## Aim of the task
Could you give the records below again with every "computer-use agent" changed to "GUI agent" and nothing else altered?

## Data entries
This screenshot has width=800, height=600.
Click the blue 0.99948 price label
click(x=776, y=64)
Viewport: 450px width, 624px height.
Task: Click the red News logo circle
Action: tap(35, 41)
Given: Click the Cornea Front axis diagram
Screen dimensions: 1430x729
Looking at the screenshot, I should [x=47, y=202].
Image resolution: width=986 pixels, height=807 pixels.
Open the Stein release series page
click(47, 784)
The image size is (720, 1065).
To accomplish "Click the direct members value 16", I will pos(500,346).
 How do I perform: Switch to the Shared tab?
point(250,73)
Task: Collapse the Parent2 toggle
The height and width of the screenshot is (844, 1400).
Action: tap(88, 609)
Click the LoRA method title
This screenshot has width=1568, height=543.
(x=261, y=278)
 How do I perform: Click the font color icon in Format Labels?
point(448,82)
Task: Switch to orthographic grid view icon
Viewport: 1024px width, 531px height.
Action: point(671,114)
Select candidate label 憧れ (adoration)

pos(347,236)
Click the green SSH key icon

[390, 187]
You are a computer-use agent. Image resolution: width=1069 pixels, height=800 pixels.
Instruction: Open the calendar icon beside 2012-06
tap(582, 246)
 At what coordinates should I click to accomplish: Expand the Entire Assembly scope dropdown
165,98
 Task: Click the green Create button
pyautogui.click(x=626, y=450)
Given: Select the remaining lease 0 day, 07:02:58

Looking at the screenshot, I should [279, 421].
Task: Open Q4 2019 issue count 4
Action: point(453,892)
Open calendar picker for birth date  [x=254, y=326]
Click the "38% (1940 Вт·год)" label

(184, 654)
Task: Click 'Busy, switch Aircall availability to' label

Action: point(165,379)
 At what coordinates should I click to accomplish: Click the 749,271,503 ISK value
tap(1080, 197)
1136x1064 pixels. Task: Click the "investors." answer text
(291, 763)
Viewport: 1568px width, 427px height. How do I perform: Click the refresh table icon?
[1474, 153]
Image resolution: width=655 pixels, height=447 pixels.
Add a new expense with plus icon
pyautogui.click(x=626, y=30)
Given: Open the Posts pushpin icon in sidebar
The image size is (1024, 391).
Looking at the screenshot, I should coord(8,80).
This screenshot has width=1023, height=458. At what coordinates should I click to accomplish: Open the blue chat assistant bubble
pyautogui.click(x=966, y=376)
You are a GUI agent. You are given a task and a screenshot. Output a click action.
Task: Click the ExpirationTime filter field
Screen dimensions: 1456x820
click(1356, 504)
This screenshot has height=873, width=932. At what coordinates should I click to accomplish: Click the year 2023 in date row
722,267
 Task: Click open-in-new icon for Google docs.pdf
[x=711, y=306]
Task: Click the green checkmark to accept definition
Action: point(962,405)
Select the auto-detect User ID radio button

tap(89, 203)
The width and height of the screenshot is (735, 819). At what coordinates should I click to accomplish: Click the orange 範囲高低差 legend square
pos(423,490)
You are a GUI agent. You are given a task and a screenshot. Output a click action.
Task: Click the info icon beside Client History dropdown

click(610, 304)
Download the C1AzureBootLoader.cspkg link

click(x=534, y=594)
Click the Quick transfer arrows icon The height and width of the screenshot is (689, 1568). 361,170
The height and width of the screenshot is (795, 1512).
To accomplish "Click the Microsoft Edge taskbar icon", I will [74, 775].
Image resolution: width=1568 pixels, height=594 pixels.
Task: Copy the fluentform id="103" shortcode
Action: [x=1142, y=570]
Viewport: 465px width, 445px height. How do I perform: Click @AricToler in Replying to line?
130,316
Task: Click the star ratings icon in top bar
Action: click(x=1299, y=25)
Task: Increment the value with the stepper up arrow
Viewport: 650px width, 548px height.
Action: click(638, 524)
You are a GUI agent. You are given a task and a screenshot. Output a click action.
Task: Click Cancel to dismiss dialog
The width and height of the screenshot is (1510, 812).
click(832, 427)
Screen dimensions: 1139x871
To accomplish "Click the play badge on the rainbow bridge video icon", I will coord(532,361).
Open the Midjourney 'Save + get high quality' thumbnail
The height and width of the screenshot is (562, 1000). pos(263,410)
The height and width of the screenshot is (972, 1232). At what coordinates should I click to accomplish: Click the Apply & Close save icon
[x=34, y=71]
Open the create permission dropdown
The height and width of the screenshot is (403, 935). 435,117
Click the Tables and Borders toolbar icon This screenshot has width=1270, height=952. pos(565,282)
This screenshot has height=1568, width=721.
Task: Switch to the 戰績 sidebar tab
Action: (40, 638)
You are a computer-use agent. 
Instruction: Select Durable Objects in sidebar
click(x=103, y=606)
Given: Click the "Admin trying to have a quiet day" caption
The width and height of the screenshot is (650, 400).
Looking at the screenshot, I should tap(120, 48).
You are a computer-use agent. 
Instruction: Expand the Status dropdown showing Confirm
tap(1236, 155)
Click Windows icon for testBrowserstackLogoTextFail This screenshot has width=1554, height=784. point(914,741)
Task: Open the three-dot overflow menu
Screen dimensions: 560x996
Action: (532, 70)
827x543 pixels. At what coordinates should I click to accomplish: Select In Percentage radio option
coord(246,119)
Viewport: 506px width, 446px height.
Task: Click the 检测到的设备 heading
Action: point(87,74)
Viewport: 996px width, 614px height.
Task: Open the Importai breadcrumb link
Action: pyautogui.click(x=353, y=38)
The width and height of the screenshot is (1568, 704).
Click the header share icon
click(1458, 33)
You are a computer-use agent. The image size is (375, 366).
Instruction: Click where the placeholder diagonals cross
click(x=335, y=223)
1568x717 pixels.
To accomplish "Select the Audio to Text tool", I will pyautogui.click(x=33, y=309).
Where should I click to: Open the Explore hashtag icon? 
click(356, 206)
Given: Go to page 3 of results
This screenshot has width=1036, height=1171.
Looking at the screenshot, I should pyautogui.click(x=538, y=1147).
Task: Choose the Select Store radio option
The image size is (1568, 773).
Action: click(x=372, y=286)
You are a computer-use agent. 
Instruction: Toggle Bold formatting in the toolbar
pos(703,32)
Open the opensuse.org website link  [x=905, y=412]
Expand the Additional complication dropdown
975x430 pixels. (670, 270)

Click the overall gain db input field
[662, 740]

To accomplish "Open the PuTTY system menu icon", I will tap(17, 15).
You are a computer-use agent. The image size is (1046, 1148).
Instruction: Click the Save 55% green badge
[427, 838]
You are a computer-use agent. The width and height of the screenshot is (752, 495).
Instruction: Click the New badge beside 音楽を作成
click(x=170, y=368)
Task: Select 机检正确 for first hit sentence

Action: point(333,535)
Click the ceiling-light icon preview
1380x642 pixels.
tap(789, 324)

## Output below
This screenshot has width=800, height=600.
Click the blue 0.99948 price label
click(x=776, y=64)
Viewport: 450px width, 624px height.
Task: Click the red News logo circle
Action: tap(35, 41)
Given: Click the Cornea Front axis diagram
Screen dimensions: 1430x729
Looking at the screenshot, I should [x=47, y=202].
Image resolution: width=986 pixels, height=807 pixels.
Open the Stein release series page
click(47, 784)
The image size is (720, 1065).
To accomplish "Click the direct members value 16", I will pos(500,346).
 How do I perform: Switch to the Shared tab?
point(250,73)
Task: Collapse the Parent2 toggle
The height and width of the screenshot is (844, 1400).
Action: tap(88, 609)
Click the LoRA method title
This screenshot has width=1568, height=543.
(x=261, y=278)
 How do I perform: Click the font color icon in Format Labels?
point(448,82)
Task: Switch to orthographic grid view icon
Viewport: 1024px width, 531px height.
Action: point(671,114)
Select candidate label 憧れ (adoration)

pos(347,236)
Click the green SSH key icon

[390, 187]
You are a GUI agent. Image resolution: width=1069 pixels, height=800 pixels.
Instruction: Open the calendar icon beside 2012-06
tap(582, 246)
 At what coordinates should I click to accomplish: Expand the Entire Assembly scope dropdown
165,98
 Task: Click the green Create button
pyautogui.click(x=626, y=450)
Given: Select the remaining lease 0 day, 07:02:58

Looking at the screenshot, I should [279, 421].
Task: Open Q4 2019 issue count 4
Action: point(453,892)
Open calendar picker for birth date  [x=254, y=326]
Click the "38% (1940 Вт·год)" label

(184, 654)
Task: Click 'Busy, switch Aircall availability to' label

Action: point(165,379)
 At what coordinates should I click to accomplish: Click the 749,271,503 ISK value
tap(1080, 197)
1136x1064 pixels. Task: Click the "investors." answer text
(291, 763)
Viewport: 1568px width, 427px height. How do I perform: Click the refresh table icon?
[1474, 153]
Image resolution: width=655 pixels, height=447 pixels.
Add a new expense with plus icon
pyautogui.click(x=626, y=30)
Given: Open the Posts pushpin icon in sidebar
The image size is (1024, 391).
Looking at the screenshot, I should coord(8,80).
This screenshot has width=1023, height=458. At what coordinates should I click to accomplish: Open the blue chat assistant bubble
pyautogui.click(x=966, y=376)
You are a GUI agent. You are given a task and a screenshot. Output a click action.
Task: Click the ExpirationTime filter field
Screen dimensions: 1456x820
click(1356, 504)
This screenshot has height=873, width=932. At what coordinates should I click to accomplish: Click the year 2023 in date row
722,267
 Task: Click open-in-new icon for Google docs.pdf
[x=711, y=306]
Task: Click the green checkmark to accept definition
Action: point(962,405)
Select the auto-detect User ID radio button

tap(89, 203)
The width and height of the screenshot is (735, 819). At what coordinates should I click to accomplish: Click the orange 範囲高低差 legend square
pos(423,490)
You are a GUI agent. You are given a task and a screenshot. Output a click action.
Task: Click the info icon beside Client History dropdown

click(610, 304)
Download the C1AzureBootLoader.cspkg link

click(x=534, y=594)
Click the Quick transfer arrows icon The height and width of the screenshot is (689, 1568). 361,170
The height and width of the screenshot is (795, 1512).
To accomplish "Click the Microsoft Edge taskbar icon", I will [74, 775].
Image resolution: width=1568 pixels, height=594 pixels.
Task: Copy the fluentform id="103" shortcode
Action: [x=1142, y=570]
Viewport: 465px width, 445px height. How do I perform: Click @AricToler in Replying to line?
130,316
Task: Click the star ratings icon in top bar
Action: click(x=1299, y=25)
Task: Increment the value with the stepper up arrow
Viewport: 650px width, 548px height.
Action: click(638, 524)
You are a GUI agent. You are given a task and a screenshot. Output a click action.
Task: Click Cancel to dismiss dialog
The width and height of the screenshot is (1510, 812).
click(832, 427)
Screen dimensions: 1139x871
To accomplish "Click the play badge on the rainbow bridge video icon", I will coord(532,361).
Open the Midjourney 'Save + get high quality' thumbnail
The height and width of the screenshot is (562, 1000). pos(263,410)
The height and width of the screenshot is (972, 1232). At what coordinates should I click to accomplish: Click the Apply & Close save icon
[x=34, y=71]
Open the create permission dropdown
The height and width of the screenshot is (403, 935). 435,117
Click the Tables and Borders toolbar icon This screenshot has width=1270, height=952. pos(565,282)
This screenshot has height=1568, width=721.
Task: Switch to the 戰績 sidebar tab
Action: (40, 638)
You are a GUI agent. 
Instruction: Select Durable Objects in sidebar
click(x=103, y=606)
Given: Click the "Admin trying to have a quiet day" caption
The width and height of the screenshot is (650, 400).
Looking at the screenshot, I should tap(120, 48).
You are a GUI agent. 
Instruction: Expand the Status dropdown showing Confirm
tap(1236, 155)
Click Windows icon for testBrowserstackLogoTextFail This screenshot has width=1554, height=784. point(914,741)
Task: Open the three-dot overflow menu
Screen dimensions: 560x996
Action: (532, 70)
827x543 pixels. At what coordinates should I click to accomplish: Select In Percentage radio option
coord(246,119)
Viewport: 506px width, 446px height.
Task: Click the 检测到的设备 heading
Action: point(87,74)
Viewport: 996px width, 614px height.
Task: Open the Importai breadcrumb link
Action: pyautogui.click(x=353, y=38)
The width and height of the screenshot is (1568, 704).
Click the header share icon
click(1458, 33)
You are a GUI agent. The image size is (375, 366).
Instruction: Click where the placeholder diagonals cross
click(x=335, y=223)
1568x717 pixels.
To accomplish "Select the Audio to Text tool", I will pyautogui.click(x=33, y=309).
Where should I click to: Open the Explore hashtag icon? 
click(356, 206)
Given: Go to page 3 of results
This screenshot has width=1036, height=1171.
Looking at the screenshot, I should pyautogui.click(x=538, y=1147).
Task: Choose the Select Store radio option
The image size is (1568, 773).
Action: click(x=372, y=286)
You are a GUI agent. 
Instruction: Toggle Bold formatting in the toolbar
pos(703,32)
Open the opensuse.org website link  [x=905, y=412]
Expand the Additional complication dropdown
975x430 pixels. (670, 270)

Click the overall gain db input field
[662, 740]

To accomplish "Open the PuTTY system menu icon", I will tap(17, 15).
You are a GUI agent. The image size is (1046, 1148).
Instruction: Click the Save 55% green badge
[427, 838]
You are a GUI agent. The width and height of the screenshot is (752, 495).
Instruction: Click the New badge beside 音楽を作成
click(x=170, y=368)
Task: Select 机检正确 for first hit sentence

Action: point(333,535)
Click the ceiling-light icon preview
1380x642 pixels.
tap(789, 324)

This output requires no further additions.